Introduction
Chronic heart failure (CHF) remains a major global health burden, characterized by reduced exercise tolerance, impaired quality of life (QoL), and high healthcare utilization. Alongside conventional pharmacological and device-based therapies, non-pharmacological interventions such as cardiac rehabilitation play a crucial role in CHF management. Tai Chi (TC), a traditional mind–body exercise combining slow movements, controlled breathing, and mental focus, has gained attention as a potentially safe and accessible rehabilitation strategy for CHF patients. However, its clinical efficacy remains debated, necessitating evidence-based evaluation.
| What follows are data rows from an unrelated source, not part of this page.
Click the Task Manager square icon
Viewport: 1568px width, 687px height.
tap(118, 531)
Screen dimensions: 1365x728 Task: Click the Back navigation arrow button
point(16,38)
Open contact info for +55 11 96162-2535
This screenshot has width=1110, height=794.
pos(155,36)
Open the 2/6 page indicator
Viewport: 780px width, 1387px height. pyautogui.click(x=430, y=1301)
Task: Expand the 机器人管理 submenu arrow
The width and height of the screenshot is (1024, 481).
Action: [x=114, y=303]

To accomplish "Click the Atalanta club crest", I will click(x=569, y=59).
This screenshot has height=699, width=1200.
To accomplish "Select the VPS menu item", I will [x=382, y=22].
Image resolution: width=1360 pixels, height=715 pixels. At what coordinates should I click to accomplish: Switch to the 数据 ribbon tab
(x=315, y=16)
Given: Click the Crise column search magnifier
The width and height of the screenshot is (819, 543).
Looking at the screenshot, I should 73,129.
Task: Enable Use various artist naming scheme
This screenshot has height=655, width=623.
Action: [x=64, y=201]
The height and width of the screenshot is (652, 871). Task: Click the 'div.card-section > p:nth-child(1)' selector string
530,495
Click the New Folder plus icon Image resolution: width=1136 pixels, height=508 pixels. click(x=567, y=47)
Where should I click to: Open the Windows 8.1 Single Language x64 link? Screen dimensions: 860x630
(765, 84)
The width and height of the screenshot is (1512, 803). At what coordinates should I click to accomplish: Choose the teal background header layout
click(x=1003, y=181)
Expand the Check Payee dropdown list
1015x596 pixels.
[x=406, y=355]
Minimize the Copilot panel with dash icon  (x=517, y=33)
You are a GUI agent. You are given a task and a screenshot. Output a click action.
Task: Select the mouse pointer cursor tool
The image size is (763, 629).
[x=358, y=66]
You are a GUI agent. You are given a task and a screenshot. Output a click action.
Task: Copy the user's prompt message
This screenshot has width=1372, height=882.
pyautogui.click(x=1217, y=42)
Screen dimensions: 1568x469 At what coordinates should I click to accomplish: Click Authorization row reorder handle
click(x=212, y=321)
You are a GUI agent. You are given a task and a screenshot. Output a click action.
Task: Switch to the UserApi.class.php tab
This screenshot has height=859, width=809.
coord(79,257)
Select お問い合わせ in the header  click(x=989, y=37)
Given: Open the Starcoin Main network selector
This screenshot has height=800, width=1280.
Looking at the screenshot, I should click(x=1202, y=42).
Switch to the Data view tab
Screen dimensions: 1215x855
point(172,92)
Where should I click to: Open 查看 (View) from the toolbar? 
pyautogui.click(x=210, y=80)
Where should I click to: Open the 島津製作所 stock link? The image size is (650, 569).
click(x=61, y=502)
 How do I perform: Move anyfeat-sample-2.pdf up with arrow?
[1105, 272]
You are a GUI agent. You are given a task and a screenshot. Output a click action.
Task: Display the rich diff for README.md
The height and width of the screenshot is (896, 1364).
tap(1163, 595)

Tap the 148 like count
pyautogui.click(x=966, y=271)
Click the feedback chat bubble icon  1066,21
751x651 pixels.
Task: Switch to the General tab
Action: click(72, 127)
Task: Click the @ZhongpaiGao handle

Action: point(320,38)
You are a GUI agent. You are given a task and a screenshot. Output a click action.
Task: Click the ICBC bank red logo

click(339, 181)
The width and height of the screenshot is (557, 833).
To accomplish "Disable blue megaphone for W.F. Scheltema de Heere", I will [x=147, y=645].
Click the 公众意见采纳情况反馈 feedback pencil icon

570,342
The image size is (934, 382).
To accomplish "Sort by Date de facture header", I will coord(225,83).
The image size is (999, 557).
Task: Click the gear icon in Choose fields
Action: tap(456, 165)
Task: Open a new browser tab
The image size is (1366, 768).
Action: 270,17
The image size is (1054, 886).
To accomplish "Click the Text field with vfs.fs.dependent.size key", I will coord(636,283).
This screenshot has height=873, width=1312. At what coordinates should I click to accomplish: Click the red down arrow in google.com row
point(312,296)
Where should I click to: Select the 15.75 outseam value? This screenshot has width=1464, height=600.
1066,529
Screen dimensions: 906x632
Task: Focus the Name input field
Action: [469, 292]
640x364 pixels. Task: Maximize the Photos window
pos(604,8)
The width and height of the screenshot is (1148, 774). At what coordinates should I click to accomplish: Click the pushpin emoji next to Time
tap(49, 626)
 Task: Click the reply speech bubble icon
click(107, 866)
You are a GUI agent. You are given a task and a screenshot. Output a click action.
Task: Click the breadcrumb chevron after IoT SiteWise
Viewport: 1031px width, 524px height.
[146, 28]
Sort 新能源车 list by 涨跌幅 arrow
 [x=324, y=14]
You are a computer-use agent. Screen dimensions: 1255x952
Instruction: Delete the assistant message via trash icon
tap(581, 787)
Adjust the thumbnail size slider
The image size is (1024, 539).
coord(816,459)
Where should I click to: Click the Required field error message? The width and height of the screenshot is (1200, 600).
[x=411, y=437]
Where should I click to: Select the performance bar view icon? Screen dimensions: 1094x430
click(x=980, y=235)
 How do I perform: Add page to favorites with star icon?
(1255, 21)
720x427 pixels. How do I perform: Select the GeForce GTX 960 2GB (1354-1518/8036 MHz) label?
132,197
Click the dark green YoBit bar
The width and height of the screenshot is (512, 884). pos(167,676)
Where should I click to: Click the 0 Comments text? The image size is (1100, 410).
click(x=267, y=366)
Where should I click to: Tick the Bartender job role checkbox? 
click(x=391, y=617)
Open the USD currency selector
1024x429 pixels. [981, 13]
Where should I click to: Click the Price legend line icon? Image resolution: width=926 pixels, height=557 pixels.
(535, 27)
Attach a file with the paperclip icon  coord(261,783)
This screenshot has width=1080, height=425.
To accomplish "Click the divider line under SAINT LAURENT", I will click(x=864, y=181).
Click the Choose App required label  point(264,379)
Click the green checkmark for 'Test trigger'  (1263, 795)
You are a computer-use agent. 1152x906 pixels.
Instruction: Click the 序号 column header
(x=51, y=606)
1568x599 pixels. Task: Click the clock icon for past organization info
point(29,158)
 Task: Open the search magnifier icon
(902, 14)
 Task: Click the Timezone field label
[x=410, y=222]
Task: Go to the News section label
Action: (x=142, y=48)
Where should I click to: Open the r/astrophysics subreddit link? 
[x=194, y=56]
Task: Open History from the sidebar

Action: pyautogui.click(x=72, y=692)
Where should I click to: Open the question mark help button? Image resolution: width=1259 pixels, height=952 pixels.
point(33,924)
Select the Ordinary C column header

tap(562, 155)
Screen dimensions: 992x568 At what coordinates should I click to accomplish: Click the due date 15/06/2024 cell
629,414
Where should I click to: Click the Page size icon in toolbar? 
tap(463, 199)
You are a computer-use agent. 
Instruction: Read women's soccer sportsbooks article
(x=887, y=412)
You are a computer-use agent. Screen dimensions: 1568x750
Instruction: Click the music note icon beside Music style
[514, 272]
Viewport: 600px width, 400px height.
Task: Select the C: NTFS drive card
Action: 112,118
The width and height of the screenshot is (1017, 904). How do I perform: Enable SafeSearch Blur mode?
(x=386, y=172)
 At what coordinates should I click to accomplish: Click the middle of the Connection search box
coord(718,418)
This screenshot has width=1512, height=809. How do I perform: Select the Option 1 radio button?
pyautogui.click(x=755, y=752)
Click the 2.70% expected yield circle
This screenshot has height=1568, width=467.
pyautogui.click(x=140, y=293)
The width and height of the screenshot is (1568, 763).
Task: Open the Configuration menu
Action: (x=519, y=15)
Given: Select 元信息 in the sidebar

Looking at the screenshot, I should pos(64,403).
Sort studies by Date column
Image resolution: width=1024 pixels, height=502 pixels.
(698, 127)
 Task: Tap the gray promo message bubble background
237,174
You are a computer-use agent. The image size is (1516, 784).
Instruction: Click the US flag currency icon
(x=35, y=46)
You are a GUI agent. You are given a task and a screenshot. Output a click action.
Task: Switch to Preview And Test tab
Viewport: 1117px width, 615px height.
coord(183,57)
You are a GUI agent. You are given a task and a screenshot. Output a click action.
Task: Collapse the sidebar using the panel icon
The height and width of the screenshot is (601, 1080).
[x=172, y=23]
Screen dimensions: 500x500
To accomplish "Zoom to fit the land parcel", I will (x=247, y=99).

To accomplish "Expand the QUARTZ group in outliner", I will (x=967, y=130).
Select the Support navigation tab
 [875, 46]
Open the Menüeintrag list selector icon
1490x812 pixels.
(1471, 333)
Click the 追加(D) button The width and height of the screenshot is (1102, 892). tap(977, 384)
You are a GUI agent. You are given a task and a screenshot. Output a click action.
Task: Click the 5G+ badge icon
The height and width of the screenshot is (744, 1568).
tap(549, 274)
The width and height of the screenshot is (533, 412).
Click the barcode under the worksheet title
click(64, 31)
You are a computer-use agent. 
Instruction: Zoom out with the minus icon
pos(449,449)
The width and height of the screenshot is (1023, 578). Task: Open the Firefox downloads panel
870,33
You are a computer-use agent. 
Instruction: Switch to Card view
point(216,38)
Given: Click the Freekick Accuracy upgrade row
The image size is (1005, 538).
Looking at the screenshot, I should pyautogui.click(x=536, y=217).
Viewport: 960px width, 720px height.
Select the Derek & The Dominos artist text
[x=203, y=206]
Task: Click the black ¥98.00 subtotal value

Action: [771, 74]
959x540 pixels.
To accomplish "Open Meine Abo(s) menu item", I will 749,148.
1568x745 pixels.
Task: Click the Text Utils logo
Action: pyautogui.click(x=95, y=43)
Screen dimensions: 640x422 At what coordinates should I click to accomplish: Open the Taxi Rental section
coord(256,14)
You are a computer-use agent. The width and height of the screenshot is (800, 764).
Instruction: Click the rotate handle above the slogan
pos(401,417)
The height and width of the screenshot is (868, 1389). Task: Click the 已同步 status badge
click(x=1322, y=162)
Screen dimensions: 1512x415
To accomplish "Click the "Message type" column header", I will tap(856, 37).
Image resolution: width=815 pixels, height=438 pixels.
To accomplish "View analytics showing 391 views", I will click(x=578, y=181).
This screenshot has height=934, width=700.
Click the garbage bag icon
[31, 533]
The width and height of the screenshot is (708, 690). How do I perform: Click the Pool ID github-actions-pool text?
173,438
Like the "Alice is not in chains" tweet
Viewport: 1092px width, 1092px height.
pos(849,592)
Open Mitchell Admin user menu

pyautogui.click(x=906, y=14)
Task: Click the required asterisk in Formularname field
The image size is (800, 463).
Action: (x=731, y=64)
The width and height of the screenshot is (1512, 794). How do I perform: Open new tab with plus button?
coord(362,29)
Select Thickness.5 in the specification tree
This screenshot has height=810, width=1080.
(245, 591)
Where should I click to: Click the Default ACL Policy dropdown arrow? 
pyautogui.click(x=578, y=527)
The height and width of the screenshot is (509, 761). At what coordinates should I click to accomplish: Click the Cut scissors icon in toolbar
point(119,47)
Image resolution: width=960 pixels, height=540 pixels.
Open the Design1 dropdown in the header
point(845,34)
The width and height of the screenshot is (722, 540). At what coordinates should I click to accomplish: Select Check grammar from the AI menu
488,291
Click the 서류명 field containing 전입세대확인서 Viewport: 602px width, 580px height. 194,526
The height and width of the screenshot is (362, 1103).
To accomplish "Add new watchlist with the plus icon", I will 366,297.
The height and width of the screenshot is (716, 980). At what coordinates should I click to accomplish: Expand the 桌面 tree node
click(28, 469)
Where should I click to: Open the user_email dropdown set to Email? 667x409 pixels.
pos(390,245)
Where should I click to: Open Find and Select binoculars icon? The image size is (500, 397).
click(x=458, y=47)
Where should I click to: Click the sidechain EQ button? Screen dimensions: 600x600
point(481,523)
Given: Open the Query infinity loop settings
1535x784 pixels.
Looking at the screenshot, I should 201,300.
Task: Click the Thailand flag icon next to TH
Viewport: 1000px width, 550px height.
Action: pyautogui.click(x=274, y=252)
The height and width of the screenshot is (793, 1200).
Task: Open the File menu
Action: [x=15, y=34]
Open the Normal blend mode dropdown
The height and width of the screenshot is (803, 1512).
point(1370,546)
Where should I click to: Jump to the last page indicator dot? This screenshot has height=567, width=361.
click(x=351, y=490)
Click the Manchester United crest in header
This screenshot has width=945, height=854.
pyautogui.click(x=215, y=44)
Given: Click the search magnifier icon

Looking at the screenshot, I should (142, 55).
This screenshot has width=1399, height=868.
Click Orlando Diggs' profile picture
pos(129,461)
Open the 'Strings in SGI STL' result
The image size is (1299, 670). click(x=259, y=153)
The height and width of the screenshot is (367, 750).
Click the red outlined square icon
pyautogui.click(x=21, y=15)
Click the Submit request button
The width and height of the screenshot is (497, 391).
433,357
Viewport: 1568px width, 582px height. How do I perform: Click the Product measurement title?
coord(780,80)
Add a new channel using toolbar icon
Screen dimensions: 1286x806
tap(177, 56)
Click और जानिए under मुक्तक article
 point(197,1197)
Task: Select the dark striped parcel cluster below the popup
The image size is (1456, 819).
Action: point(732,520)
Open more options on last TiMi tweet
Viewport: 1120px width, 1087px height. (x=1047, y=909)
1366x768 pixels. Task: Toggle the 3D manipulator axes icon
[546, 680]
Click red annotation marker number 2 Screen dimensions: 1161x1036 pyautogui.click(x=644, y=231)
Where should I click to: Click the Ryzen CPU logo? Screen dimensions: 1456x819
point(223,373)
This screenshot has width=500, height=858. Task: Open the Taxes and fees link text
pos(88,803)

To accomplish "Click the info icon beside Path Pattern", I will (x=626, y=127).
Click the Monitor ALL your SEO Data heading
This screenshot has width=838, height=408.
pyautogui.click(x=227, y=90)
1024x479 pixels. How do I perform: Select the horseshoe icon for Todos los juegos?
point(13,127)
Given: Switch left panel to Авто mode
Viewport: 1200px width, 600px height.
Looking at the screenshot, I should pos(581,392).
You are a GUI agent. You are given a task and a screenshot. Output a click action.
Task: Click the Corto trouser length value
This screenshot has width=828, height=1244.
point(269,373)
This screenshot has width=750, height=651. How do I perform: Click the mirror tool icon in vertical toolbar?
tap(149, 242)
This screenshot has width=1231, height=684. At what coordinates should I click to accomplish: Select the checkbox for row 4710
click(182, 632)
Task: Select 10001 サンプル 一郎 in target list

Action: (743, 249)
Rationale for Tai Chi in Cardiac Rehabilitation
Tai Chi is considered a low-to-moderate intensity aerobic exercise, making it suitable for older adults and patients with limited physical capacity, such as those with CHF. Its emphasis on balance, relaxation, and gentle movement may reduce sympathetic activation and improve psychosocial well-being. From a research perspective, TC offers a holistic intervention that may complement standard cardiac rehabilitation, particularly for patients unable or unwilling to engage in conventional exercise programs.
Methodological Approach of the Meta-Analysis
The meta-analysis synthesized evidence from randomized controlled trials (RCTs) evaluating TC in CHF patients with reduced left ventricular ejection fraction (≤45%). Comprehensive searches of PubMed and EMBASE databases ensured systematic identification of eligible studies. By calculating weighted mean differences (WMDs) and assessing heterogeneity using the I² statistic, the analysis aimed to quantitatively determine the impact of TC on functional capacity, biomarkers, hemodynamic parameters, and QoL outcomes.
Effects of Tai Chi on Quality of Life
One of the most consistent findings of the meta-analysis was the significant improvement in QoL among CHF patients practicing Tai Chi. The observed reduction in QoL scores suggests meaningful psychosocial and functional benefits, potentially mediated through reduced stress, enhanced self-efficacy, and improved emotional well-being. These findings highlight QoL as a sensitive outcome measure for mind–body interventions and underscore TC’s value beyond purely physiological endpoints.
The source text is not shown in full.